THE BOUNDARIES between jazz and other kinds of music drop away completely as far as the guitar is concerned. Leave out the odd three-chord-trick rock players and one finds that guitarists in all fields have mutual respect for those in others.
Joe Pass, a case in point, was sublimely fluent in bebop and amplified playing and even more so in the near-acoustic lyric style which he used for his exquisite ballad explorations. Although brilliant with melody, he was more interested in harmonic challenges and as a result quickly ran out of tunes to conquer. He was as eloquent as any of the greats playing today and his improvisations never required the application of polish: they were already perfect.
A proud and, one sometimes felt, a lonely child, he was loath to admit having been influenced by anyone, although he always spoke highly of Django Reinhardt and Wes Montgomery. He had no interest in anyone before Reinhardt and was dismissive of earlier giants like Eddie Lang and Lonnie Johnson. The main effect on him was the playing of Charlie Christian, who was bringing practical amplification to the instrument at the time (1939) when Pass began his first studies.
Whilst still a schoolboy, he toured with the bands of Tony Pastor and Charlie Barnet. He became involved with a variety of drugs before spending a year in the Marine Corps. When he came out he was arrested for narcotics offences and served the first of several gaol sentences. Eventually he enrolled in the controversial Synanon, a rehabilitation home for addicts in Santa Monica, in 1961.
'When I came here,' he said, 'I had no guitar and 13 cents. So what I've got now Synanon has done for me.' Freed of his habit, he became the jazz guitarist most in demand throughout the world.
During the Sixties he had worked with groups led by Bud Shank, Earl Bostic and Les McCann amongst others. He toured Australia with Benny Goodman in 1973 and played his first solo booking in London at the Ronnie Scott Club in 1974.
As for so many jazz musicians, his career and life was shaped by impresario Norman Granz, who signed him up in 1973 and immediately produced two crucial record albums with him. The first, a solo album called Virtuoso, made his name. The second, with Ella Fltzgerald, confirmed it.

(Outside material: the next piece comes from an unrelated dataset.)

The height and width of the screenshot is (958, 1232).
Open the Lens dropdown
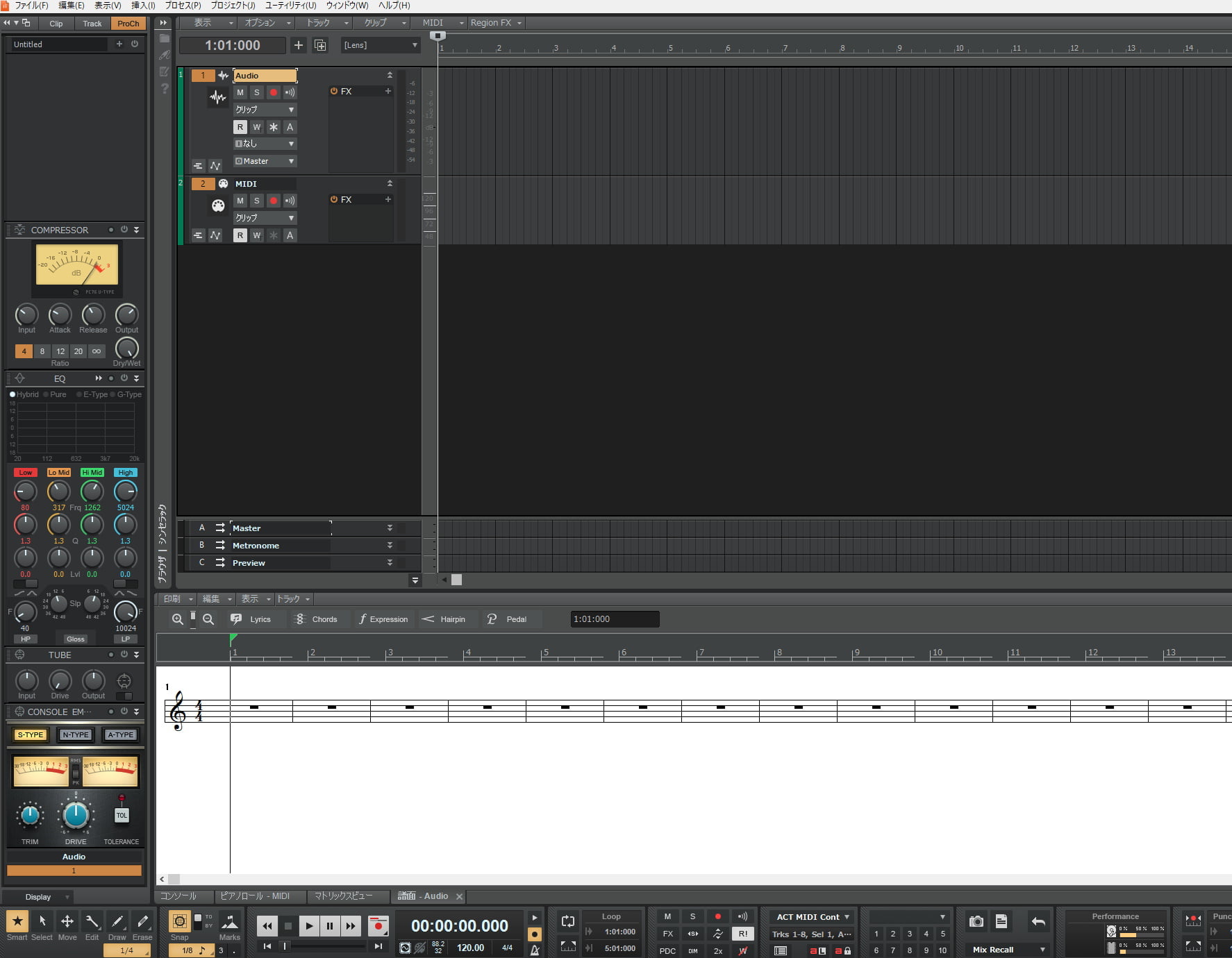tap(381, 45)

'I had never met her before the session and I had no idea whether she'd want to rehearse or what keys she sang in. But she just picked a tune and then I said 'What key?' She said 'Well . . .' and just sorta hummed a little bit. I found the key and we did a whole album like that] Without any rehearsing, just sifting through tunes. On all the duet things we did together, four albums in all, no rehearsals.'
Pass's dexterity soon led to his becoming known as 'the Art Tatum of the guitar'. Granz used him as the 'house' guitarist for his Pablo record label and pushed him into the superb melting-pot he used for his recording sessions and concert tours. Pass then recorded with Dizzy Gillespie, Duke Ellington, Oscar Peterson, Count Basie, Zoot Sims, Milt Jackson and Benny Carter and himself became one of the Granz greats.
He was uniquely gifted as an accompanist and Ella Fitzgerald raised her game in his company.
'Since I've known her she's always had melody on her mind, sitting in the car, backstage, in a restaurant, she's humming] She always has a tune on her mind. It's like a preoccupation with her.'
His friendship with Fitzgerald and the pianist Oscar Peterson - they toured the world together - led both men to work to raise money for the Ella Fitzgerald Child Care Centre in Watts in Los Angeles.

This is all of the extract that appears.